北朝鮮は困っている。マレーシアとの関係で東南アジアとの付き合いも難しくなっているところへ、中国に締め付けられているからだ。そこでロシアに接近した。ロシアは受け入れようとしているようである。日本へは入港禁止になった万景峰号の北朝鮮とウラジオストクとの定期航路を開くことを決定した。世界が北朝鮮に対する経済制裁に動いている中でのロシアのこの動きは、アメリカのシリア攻撃に対する報復の意味もあるだろう。アメリカが中国と交渉して中国が北朝鮮を抑えることに合意したとしても、ロシアがサポートすれば効果は激減する。ロシアとすれば北朝鮮の安い労働力が使えるのは経済的にメリットがある。アメリカが文句を言ってきたらシリアの話を持ち出すつもりだろう。北朝鮮の支配権がロシアに移っては困るので、様子を見ながら中国も締め付けを緩めることになるだろう。

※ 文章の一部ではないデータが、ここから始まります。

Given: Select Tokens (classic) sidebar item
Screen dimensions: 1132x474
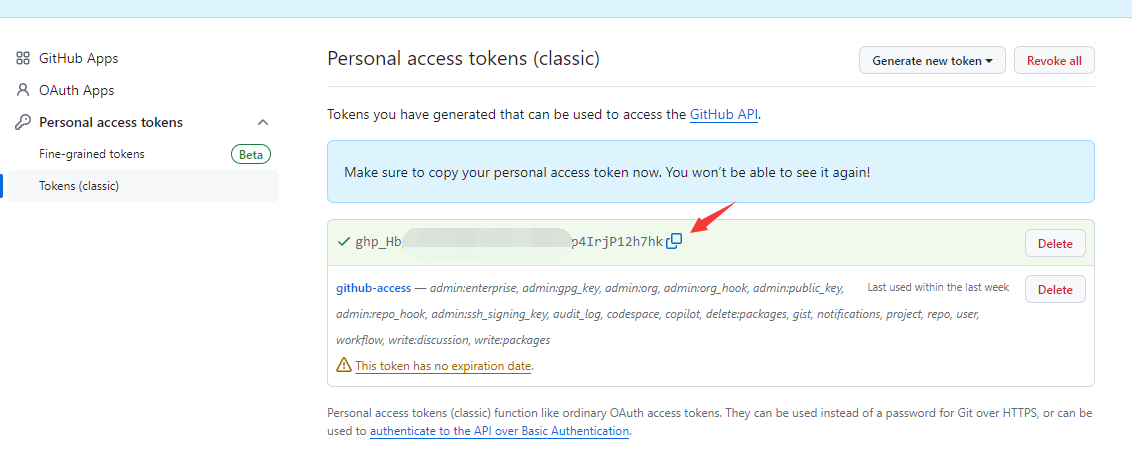Looking at the screenshot, I should 79,186.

各国がこのように自国の利益を最優先すれば、思惑で動き、色々な国と組んだり離れたりを駆け引きで行うことになる。小競り合いを続けながらも大きな紛争は皆が困るので危うい安定が続くだろう。問題はどこかの大国が経済的に苦しくなった時である。それも中国やロシアのように、国民の利益よりも為政者の支配継続を優先するような国が経済的に困難な状況に陥ると、反社会的だろうが何だろうが自分の立場を護ろうと動く。そうなった時が世界の大きな危機になるのだろうが、まだ少なくとも数年間はそのような大きな危機は来ないと思っている。